Utility model content

In view of this, the purpose of this utility model is to provide a magnetically shielded aluminum electrolytic cell, which overcomes the deficiencies of the prior art. Between the cell shell and the upper structure of the aluminum electrolytic cell, a ferromagnetic material is used to connect the aluminum electrolytic cell. The shell and the upper structure form a closed magnetic circuit. The interior of the aluminum electrolytic cell is located in the space surrounded by ferromagnetic materials. At the same time, the column bus cover is set outside the column bus. With structure, the aluminum electrolytic cell runs stably and has good shielding effect.

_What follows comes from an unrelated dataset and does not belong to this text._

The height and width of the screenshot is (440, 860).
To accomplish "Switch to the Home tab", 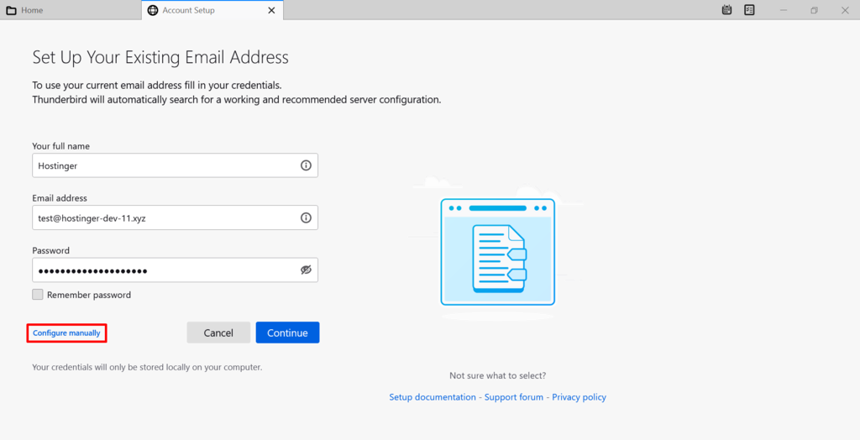I will click(x=71, y=10).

In order to achieve the above object, the utility model adopts the following technical solutions:

A magnetically shielded aluminum electrolytic cell, comprising an aluminum electrolytic cell, an anode carbon block is arranged on the aluminum electrolytic cell, an anode guide rod is arranged on the anode carbon block, an anode bus bar is arranged on the anode guide rod, and the anode bus bar is connected to a column For the bus bar, a shielding tank cover plate is arranged between the aluminum electrolytic cell shell and the upper structure of the aluminum electrolytic cell, and a column bus bar cover plate is arranged outside the column bus bar.

Further, the shielding slot cover plate is made of ferromagnetic material, and is composed of multiple pieces to form a whole, each piece can be moved freely, and the shielding slot cover plate is airtight or grid-shaped.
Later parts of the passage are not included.